I remember, as part of my own Ph.D. at the University of Cambridge on the behavioural variant of frontotemporal dementia,virtually all the persons with that specific dementia syndrome, in my study later published in the prestigious journal Brain, had plum-normal memory. In the most up to date global criteria for this syndrome, which should be in the hands of experts, memory is not even part of the six discriminating features of this syndrome as reported.

Exactly the same arguments hold for dementia syndromes which might be picked up through a subtle but robust problem with visual perception (e.g. posterior cortical atrophy) or in language (e.g. semantic dementia or progressive (non-) fluent aphasia, logopenic aphasia.) <- note that this is in the absence of a profound amnestic syndrome (substantial memory problems) as us cognitive neuropsychologists would put it.
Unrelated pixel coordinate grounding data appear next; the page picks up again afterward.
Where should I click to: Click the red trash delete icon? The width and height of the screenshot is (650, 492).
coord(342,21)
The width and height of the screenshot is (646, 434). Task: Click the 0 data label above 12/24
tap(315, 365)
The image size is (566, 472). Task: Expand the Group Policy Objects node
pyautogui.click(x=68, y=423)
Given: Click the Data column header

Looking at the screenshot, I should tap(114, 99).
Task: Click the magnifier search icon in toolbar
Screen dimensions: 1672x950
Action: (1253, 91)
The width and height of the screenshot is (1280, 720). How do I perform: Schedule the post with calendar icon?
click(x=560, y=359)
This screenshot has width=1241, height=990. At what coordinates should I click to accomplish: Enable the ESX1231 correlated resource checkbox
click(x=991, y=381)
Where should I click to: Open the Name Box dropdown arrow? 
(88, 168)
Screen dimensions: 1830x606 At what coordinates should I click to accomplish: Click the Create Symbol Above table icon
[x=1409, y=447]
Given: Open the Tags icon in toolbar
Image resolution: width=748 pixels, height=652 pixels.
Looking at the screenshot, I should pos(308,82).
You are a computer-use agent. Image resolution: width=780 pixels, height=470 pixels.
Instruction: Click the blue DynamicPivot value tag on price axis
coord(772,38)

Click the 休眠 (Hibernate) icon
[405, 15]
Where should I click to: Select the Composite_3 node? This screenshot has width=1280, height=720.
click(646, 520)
[For a further discussion of this statement, please see another blogpost of mine.]


4. It’s possible to live well with dementia.

I of course passionately believe this, or I wouldn’t have written a book on it. It is, apart from all else potentially, the name of the current English dementia strategy.


[For a further discussion of this statement, please see another blogpost of mine.]


 5. There is more to the person than the dementia.

This is an extremely important message. I sometimes feel that medics get totally lost in their own clinical diagnoses, backed up by a history, examination and relevant investigations; and they become focused on treating the diagnosis rather than the person with medications. But once you’ve met one person living with dementia, you’ve done exactly that. You’ve met only one person living with dementia. And it is impossible  to generalise for what a person with Alzheimer’s disease at a certain age performs like. We need to get round to a more ‘whole person’ concept of the person, in not just recognising physical and mental health but social care and support needs, but realising that a person’s past will influence his present and future; and how he or she interacts with the environment will massively influence that.


[For a further discussion of this statement, please see another blogpost of mine.]